WASHINGTON (AP) Frustrated by ads attacking sport utility vehicles, including religious leaders' ''What Would Jesus Drive?'' campaign, a pro-SUV group is launching its own ads celebrating plus-size vehicles for their safety and versatility.
The fledgling Sport Utility Vehicle Owners of America plans a series of national ads that asks, ''What Would Jesus (Rivera) Drive?'' The ad shows a smiling, waving man named Jesus Rivera in front of his 1995 SUV, who says the vehicle gets him through the snow and easily transports his grandchildren.
''For millions of people like Jesus Rivera, it's all about safety, utility and versatility. Maybe that's why they call them SUVs,'' the ad says, before urging SUV owners to protect their rights.

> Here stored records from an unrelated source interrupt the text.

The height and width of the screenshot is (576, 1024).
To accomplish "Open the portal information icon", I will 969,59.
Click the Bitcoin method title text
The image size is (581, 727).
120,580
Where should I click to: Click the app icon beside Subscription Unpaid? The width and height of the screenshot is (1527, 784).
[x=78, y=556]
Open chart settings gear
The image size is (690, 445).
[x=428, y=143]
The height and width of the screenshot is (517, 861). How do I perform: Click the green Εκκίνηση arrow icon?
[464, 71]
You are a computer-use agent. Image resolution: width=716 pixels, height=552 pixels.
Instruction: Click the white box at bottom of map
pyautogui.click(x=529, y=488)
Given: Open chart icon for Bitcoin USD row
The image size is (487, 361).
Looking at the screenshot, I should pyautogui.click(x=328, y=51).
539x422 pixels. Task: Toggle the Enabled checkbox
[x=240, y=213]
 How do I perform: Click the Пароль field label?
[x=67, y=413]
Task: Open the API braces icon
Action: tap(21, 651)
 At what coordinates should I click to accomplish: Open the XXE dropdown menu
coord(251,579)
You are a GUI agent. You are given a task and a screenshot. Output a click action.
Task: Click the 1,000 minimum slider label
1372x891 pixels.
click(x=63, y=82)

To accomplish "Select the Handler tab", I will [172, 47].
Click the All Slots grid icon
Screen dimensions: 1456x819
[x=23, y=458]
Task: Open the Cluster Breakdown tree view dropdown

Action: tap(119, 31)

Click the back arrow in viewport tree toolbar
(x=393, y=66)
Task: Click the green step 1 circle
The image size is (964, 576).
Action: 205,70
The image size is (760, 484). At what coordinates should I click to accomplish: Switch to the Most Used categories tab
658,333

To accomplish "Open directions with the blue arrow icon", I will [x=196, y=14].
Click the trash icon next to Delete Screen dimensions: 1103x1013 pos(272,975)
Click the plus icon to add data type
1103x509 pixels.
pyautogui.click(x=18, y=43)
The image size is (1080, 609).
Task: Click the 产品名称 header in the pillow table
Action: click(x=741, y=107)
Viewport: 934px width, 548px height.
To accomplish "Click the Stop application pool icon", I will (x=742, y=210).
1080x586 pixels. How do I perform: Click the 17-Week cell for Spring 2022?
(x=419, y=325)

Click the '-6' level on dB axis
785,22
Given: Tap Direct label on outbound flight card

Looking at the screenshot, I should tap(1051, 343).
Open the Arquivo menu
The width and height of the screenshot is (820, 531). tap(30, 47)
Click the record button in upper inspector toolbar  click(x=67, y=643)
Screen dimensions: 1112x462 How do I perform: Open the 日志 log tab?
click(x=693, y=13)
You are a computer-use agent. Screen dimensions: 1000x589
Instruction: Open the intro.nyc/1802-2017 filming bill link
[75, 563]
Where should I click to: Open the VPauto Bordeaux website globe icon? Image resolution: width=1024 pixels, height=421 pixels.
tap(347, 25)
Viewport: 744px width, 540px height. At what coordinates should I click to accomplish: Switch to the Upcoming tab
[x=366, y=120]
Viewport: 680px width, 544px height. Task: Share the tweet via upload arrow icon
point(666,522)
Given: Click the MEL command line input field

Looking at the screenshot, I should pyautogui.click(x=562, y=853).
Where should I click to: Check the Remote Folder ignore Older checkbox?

The ad comes as the Rev. Jim Ball of the Evangelical Environmental Network completes an 11-city tour of Southern states in a hybrid Toyota Prius as part of his ''What Would Jesus Drive?'' campaign. Ball started the tour in Austin, Texas, on May 29.
Ball and the 90 other Christian leaders who are backing the ''What Would Jesus Drive?'' campaign contend that vehicle choices are moral decisions, and that SUVs are hurting the earth by increasing pollution and oil dependence.